Context.ai sells an "AI Office Suite" — the kind of tool that reads your email, writes your docs, summarizes your meetings. To do that, it needs OAuth access. A lot of it.

At least one Vercel employee had signed up for Context.ai using their corporate Google Workspace account. The permission scope they granted was "Allow All." Not "read inbox." Not "draft emails." All of it.

When the attackers pivoted through the compromised Context.ai employee into customer sessions, they landed inside that Vercel employee's Google Workspace. From there, they escalated into Vercel's internal systems and pulled environment variables that weren't flagged as sensitive — which, on Vercel, means they weren't encrypted at rest. They decrypted to plaintext. API keys. Database URLs. Whatever developers had shoved into env vars without ticking the right box.

Vercel notified the affected customer subset on April 20 and told them to rotate credentials immediately. Hudson Rock traced the infostealer infection. CyberScoop confirmed the Roblox-cheat origin. ShinyHunters posted the sale listing on BreachForums.

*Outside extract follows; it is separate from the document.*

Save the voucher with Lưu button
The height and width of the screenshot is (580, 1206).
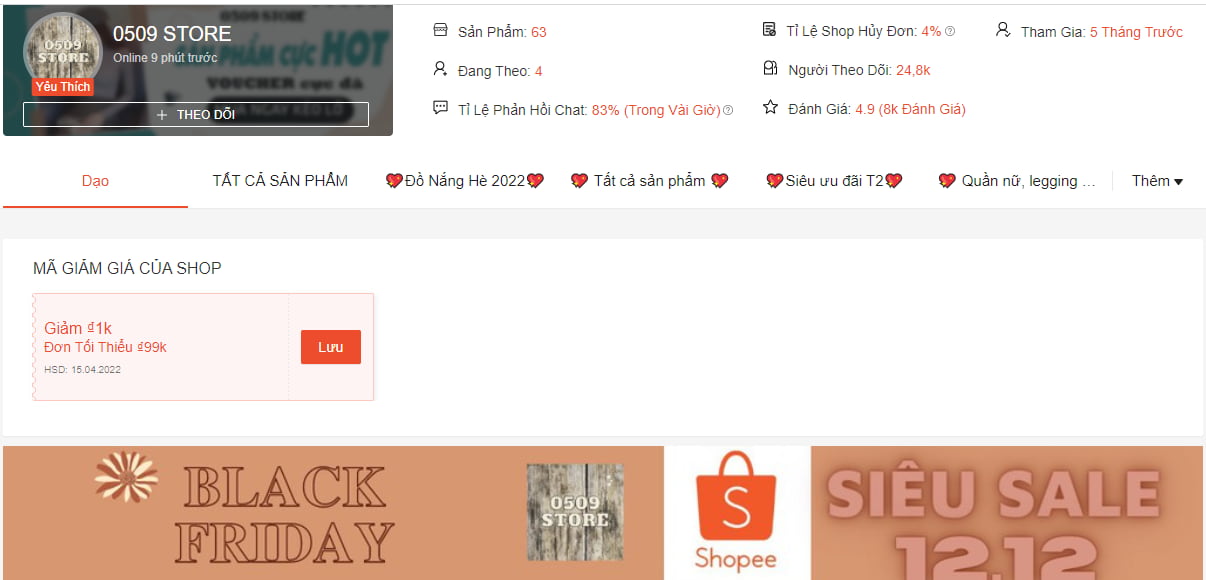click(331, 347)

The OAuth scope nobody reads

Here is the part that should keep every security team awake. The Vercel employee did not click a phishing link. They did not reuse a password. They did not fall for a fake Microsoft login. They installed an AI tool and agreed to its default permissions.

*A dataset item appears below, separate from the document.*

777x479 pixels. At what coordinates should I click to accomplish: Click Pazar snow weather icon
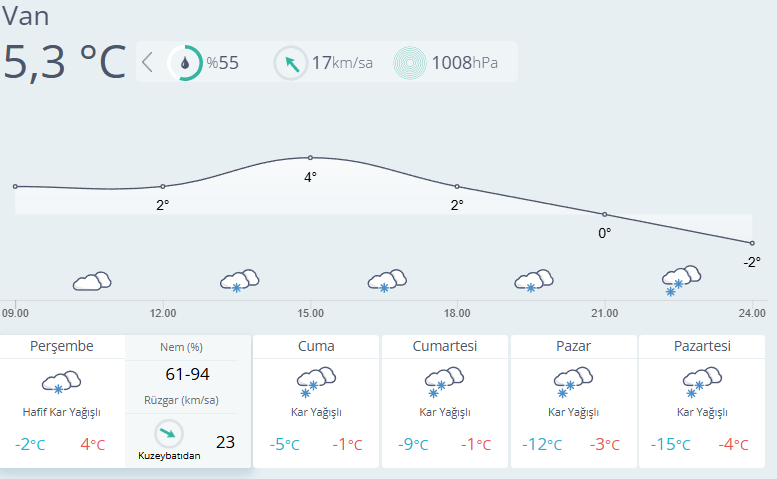coord(573,382)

That is now a supply chain attack.

Every AI productivity startup in the last eighteen months has pitched the same thing: give us your email, your docs, your calendar, your Slack, and we'll make you faster. Every one of them is a single compromised endpoint away from becoming a highway into their customers' infrastructure. Context.ai is not special. It is the template.

My Opinion

I'll be blunt. Every "Allow All" OAuth prompt that gets clicked inside a Fortune 500 company is a pre-built backdoor waiting for the right stealer log to surface on Telegram. The AI vendors selling these tools know the permissions they request are absurd. The customers clicking through know it too. Everyone agrees it's fine because the alternative — actually configuring scopes — takes effort, and the ROI demo slide promised a 3x productivity gain.

The framing is also off. People keep calling this "the Vercel breach." It isn't. It's the Context.ai breach. Vercel is a downstream victim. Every other Context.ai customer that granted the same scope is sitting on the same time bomb, and we won't hear about most of them because their stolen env vars won't show up on BreachForums with a price tag attached.

The lesson isn't "stop using AI tools." The lesson is: if an AI vendor asks for "Allow All" permissions on your corporate identity, they're not a tool. They're a co-located office. Treat them like one. Audit their security posture before, not after, some contractor at their company decides to hunt for Roblox exploits on a Saturday night.